REPUBLIKA.CO.ID,YOGYAKARTA--Pengamat sosial politik Universitas Gadjah Mada Yogyakarta, Arie Sujito, menyatakan Presiden Susilo Bambang Yudhoyono dan Gubernur Daerah Istimewa Yogyakarta Sri Sultan Hamengku Buwono X harus mencari titik temu dalam soal keistimewaan Yogyakarta, bukan menciptakan pelemik di media massa.
"Apa yang mereka lakukan itu justru akan memengaruhi tingkat kepercayaan masyarakat terhadap keduanya sebagai pemimpin," kata Arie Sujito di Yogyakarta, Ahad (28/11).
Menurut dia, langkah diplomasi untuk membahas substansi Rancangan Undang undang Keistimewaan (RUUK) Daerah Istimewa Yogyakarta (DIY) justru harus dijauhkan dari politisasi berlebihan. "Caranya tim SBY dan tim Sultan harus menjaga diri dan mengurangi tensi `bertarung` dan justru mencari titik temu yang sifatnya substansi mencakup orientasi keistimewaan DIY, isi RUUK DIY, serta bagaimana menjaga konsistensi atas kesepakatan," imbuhnya.
Ia mengatakan, soal monarki dan demokrasi sesungguhnya sudah memiliki rujukan, baik dalam berbagai draft maupun dalam perdebatan. "Sejauh ini saya menilai pernyataan SBY terlalu abstrak dan normatif dan terkesan mengambang. Seharusnya pernyataan itu muncul di awal penyusunan RUUK dan diterjemahkan dalam skema yang lebih detail sebagai rancangan RUU. Sebaliknya, Sultan juga terlalu reaktif," katanya.

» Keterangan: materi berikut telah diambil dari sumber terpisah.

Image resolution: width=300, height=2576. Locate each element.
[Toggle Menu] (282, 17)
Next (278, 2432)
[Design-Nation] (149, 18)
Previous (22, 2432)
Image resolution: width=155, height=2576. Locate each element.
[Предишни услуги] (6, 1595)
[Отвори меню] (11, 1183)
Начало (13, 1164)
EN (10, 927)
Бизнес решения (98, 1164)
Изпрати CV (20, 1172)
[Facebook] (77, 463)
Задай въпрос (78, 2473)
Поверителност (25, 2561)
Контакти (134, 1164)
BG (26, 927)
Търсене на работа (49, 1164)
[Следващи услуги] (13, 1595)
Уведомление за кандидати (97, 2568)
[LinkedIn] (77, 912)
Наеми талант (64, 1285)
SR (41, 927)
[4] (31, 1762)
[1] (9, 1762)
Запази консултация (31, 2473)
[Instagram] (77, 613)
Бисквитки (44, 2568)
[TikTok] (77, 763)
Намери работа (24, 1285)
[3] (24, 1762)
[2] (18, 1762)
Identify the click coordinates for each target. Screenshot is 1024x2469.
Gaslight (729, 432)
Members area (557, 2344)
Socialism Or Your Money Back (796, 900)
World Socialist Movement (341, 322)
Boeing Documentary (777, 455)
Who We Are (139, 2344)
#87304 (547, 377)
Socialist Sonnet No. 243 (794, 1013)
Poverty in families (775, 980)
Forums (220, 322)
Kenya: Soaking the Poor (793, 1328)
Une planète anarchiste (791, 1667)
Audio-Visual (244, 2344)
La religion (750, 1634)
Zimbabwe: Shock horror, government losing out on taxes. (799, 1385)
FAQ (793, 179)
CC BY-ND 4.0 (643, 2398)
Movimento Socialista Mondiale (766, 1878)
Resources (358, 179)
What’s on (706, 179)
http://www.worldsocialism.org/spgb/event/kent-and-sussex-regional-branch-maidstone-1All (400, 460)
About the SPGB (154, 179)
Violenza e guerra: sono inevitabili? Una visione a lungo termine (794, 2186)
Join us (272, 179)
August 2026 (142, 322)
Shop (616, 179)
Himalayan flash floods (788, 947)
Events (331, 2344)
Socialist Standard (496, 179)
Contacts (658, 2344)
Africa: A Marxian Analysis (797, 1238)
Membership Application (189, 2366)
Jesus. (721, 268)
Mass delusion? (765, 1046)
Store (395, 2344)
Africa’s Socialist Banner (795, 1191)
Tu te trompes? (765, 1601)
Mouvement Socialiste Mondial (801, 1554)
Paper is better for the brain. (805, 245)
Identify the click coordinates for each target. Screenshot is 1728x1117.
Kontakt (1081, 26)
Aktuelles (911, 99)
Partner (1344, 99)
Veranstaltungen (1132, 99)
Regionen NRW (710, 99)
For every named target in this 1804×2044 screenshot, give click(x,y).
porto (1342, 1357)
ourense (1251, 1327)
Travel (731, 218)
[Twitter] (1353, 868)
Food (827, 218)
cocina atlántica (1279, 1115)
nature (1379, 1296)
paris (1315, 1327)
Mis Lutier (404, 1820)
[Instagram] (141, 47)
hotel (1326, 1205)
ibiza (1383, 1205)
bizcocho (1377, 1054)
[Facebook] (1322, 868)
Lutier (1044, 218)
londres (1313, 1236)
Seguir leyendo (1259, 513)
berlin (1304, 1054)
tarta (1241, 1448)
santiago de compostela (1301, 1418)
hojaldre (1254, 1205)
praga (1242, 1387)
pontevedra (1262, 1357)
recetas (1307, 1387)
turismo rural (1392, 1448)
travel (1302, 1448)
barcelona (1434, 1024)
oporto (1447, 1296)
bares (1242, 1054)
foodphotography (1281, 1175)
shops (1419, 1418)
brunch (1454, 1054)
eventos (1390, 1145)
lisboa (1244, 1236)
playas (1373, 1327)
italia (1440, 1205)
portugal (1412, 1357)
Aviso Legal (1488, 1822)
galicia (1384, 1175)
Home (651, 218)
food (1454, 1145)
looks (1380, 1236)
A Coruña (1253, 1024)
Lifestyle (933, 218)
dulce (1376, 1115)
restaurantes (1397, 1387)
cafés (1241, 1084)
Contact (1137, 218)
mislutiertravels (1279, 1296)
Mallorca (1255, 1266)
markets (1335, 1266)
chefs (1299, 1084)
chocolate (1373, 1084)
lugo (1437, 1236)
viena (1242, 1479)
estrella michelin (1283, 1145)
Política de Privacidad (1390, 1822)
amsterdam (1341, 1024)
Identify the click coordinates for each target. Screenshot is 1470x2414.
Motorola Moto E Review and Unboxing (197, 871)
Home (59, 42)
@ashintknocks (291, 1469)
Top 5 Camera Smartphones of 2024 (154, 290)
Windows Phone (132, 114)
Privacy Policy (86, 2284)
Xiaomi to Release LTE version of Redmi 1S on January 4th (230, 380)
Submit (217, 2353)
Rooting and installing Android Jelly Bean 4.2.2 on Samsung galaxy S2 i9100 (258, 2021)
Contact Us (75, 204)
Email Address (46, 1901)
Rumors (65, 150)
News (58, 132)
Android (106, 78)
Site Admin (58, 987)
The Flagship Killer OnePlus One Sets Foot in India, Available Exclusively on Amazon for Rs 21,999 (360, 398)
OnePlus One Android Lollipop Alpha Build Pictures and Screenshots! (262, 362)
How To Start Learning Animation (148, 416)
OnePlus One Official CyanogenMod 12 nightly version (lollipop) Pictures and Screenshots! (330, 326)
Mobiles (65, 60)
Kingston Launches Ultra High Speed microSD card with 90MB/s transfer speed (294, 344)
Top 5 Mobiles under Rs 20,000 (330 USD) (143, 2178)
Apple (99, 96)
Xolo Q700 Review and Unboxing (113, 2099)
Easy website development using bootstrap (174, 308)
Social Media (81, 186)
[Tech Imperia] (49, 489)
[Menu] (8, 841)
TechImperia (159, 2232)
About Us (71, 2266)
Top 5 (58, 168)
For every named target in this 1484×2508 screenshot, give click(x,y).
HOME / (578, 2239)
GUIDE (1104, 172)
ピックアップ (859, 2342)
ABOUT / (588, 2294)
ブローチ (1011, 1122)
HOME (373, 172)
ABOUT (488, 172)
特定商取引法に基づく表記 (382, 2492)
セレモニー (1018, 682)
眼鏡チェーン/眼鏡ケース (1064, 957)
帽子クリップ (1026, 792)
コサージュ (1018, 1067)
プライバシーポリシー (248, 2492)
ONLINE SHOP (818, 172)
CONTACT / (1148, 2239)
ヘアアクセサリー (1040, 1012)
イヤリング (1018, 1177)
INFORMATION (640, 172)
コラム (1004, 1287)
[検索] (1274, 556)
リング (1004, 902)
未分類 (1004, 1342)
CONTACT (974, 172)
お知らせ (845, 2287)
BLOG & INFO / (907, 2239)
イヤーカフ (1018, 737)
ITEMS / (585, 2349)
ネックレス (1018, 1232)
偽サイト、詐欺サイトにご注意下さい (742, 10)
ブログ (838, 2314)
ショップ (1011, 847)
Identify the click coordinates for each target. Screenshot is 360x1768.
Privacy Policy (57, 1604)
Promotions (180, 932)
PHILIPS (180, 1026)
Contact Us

Arie menilai, sejauh ini Sultan memang dilingkari oleh suasana politik yang tajam. Menurutnya, saat ini baik Presiden Yudhoyono maupun Sultan harus bisa menunjukkan sikap kebangsaan dan kenegarawanan. "Di situlah tantangan buat kedua tokoh itu agar lebih hati-hati menyampaian dan meluncurkan pernyataan," katanya.
Bagaimanapun, lanjut Arie, ini pertaruhan nasib masyarakat banyak, bukan personal di antara keduanya.
"Setiap membuat pernyataan harus berfikir buat masyarakat dan bangsa. Sebagai catatan, tolong orang-orang yang mengitari kedua tokoh itu mendalami substansi RUUK dan jangan terjebak politisasi di luar konteksnya," jelasnya.